While data centers are a new issue in Cascade Locks, Oregon as a whole has become a hotbed of data center development. In January, Cushman & Wakefield had the Portland region tied with Northern Virginia atop its annual ranking of data center markets, which takes a variety of factors into account.
The Portland suburb of Hillsboro has become a hub for hyperscalers attracted to its abundance of cheap land and renewable energy, along with low taxes and access to major trans-Pacific cables. Google also operates a large data center on the Columbia River in The Dalles, a 40-minute drive east of Cascade Locks.
This kind of public opposition to data center development is becoming more common across the country. As the data center industry’s footprint expands into new markets beyond the borders of a handful of traditional hubs, residents, community groups and local politicians are increasingly aware of the concerns that surround data centers’ use of power and water, as well as other potential environmental impacts.
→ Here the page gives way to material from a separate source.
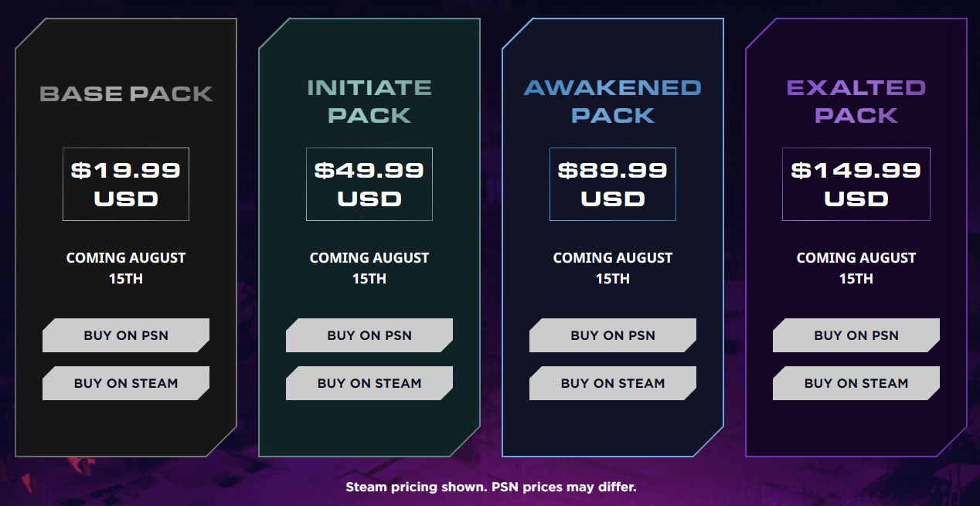Screen dimensions: 980x506
Task: Click Awakened Pack's Coming August 15th text
Action: coord(613,268)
The epicenter of this wave of opposition has been in Virginia, home to more data centers than anywhere else in the world, where plans for massive campuses near residential areas or in rural communities have made digital infrastructure development above-the-fold news and, as in Cascade Locks, a central issue in local elections.
It’s a problem for developers that experts expect will only become more widespread.
“I think what you're going to see is politicians take this up in other locations," Michael Rechtin, a partner in the data center practice at DLA Piper, told Bisnow in February. “I love this industry personally, but you need to start to think more about building in secondary and tertiary markets that are more welcoming and away from populated areas as much as you can get away with.”